#### MATERIAL FOR THIS TASK:
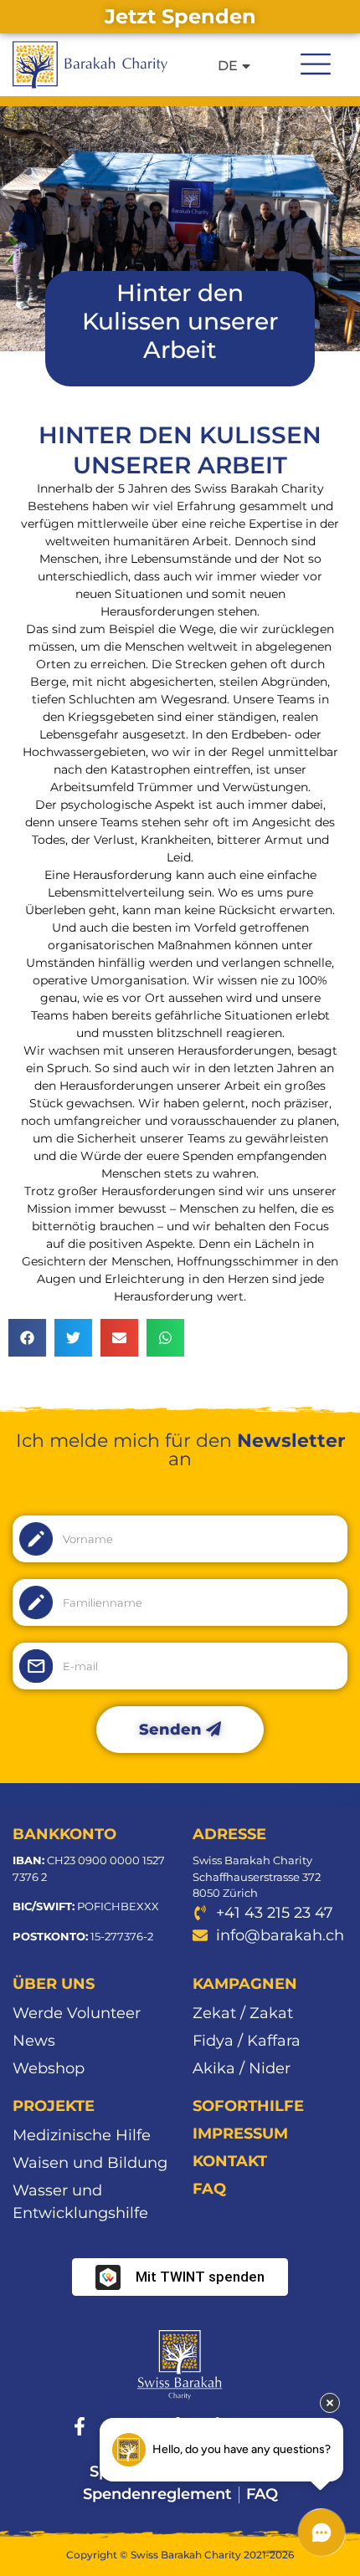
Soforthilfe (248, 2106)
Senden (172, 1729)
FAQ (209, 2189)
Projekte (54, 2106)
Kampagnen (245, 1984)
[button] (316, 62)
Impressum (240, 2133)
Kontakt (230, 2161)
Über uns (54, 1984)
--
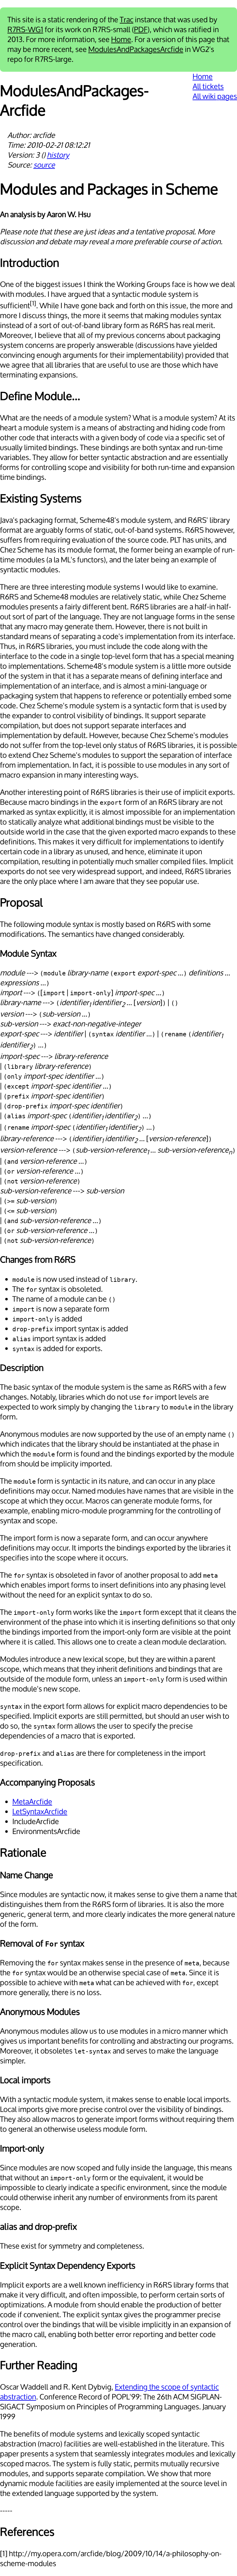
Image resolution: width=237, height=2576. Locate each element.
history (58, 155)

#### WORK INSTRUCTION:
Taking the line with "FAQ (209, 2189)" as the first and the line with "Über uns (54, 1984)" as the last, retype that stretch of the data above exactly, with no other lines.

#### EXERCISE SOLUTION:
FAQ (209, 2189)
Projekte (54, 2106)
Kampagnen (245, 1984)
[button] (316, 62)
Impressum (240, 2133)
Kontakt (230, 2161)
Über uns (54, 1984)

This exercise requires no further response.